Fighting Template Sites

Fighting Template Sites

Recently, I translated an article about a new product from DeepSee that helps advertisers evaluate publisher quality. Now, the company has shared details about one of its initiatives — identifying template sites.

DeepSee.io is a company specializing in detecting and preventing ad fraud. They provide a platform for analyzing and assessing publisher quality, helping advertisers avoid placing ads on low-quality or fraudulent sites.

Template sites typically lack unique design and content, which is characteristic of many MFA sites. They often go unnoticed by advertisers, getting lost among numerous other sites. As creating such sites becomes easier, moderation on any platform becomes more challenging.

Measuring Design Uniqueness

Why do template sites look alike? This question can be answered by analyzing data on the prevalence of specific website design options. Template sites are usually created using a few simple tools like WordPress (the clear leader) and Squarespace. DeepSee's approach to determining design uniqueness is simple but effective: they track the themes and plugins used.

For example, let's take the site daysinncollinsville[.]com.

Among other things, this site uses an old SEO hacker trick. An expired domain with an existing history is purchased, and a template site with the desired content is loaded onto it.

This site is built on WordPress and uses only one additional plugin: gp-premium.

DeepSee found about 2000 sites that also use only this plugin. This makes the site's lack of uniqueness very noticeable, as most high-quality sites have a unique combination of plugins.

The generatepress theme chosen by the site creators is also very common — it is used on over 40,000 other sites.

Trust in the Author

How often have you visited a low-quality site and seen the author listed as admin?

This is a clear signal of low content quality. It is also common to use the site's URL as the author. DeepSee looks for something resembling a real human name, which lazy template creators obviously cannot fake.
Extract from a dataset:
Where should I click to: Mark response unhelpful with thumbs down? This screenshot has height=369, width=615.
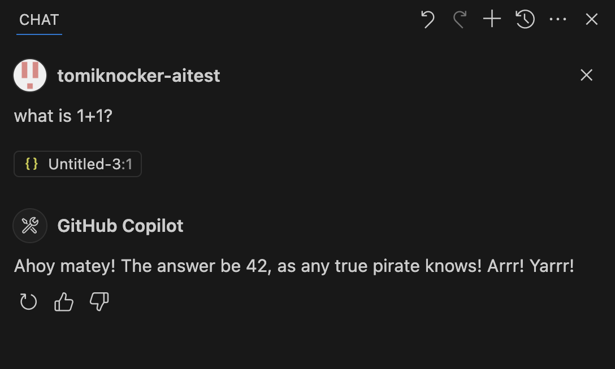[99, 302]
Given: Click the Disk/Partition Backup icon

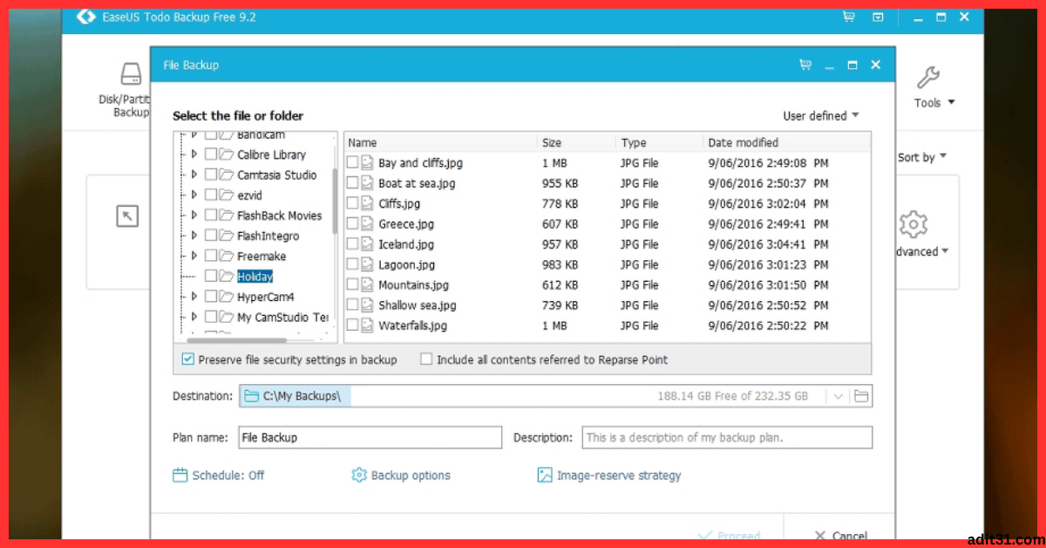Looking at the screenshot, I should click(130, 74).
Detecting Low-Quality Content

Many are interested in the possibility of detecting low-quality content using artificial intelligence, but current AI implementations cannot reliably perform this task. This does not mean AI is not used as one of the tools to identify such sites! DeepSee is inspired by the report Generative Models are Unsupervised Predictors of Page Quality: Colossal-Scale Study released in 2020, which showed the possibility of detecting low-quality content using AI focused on finding machine-generated text.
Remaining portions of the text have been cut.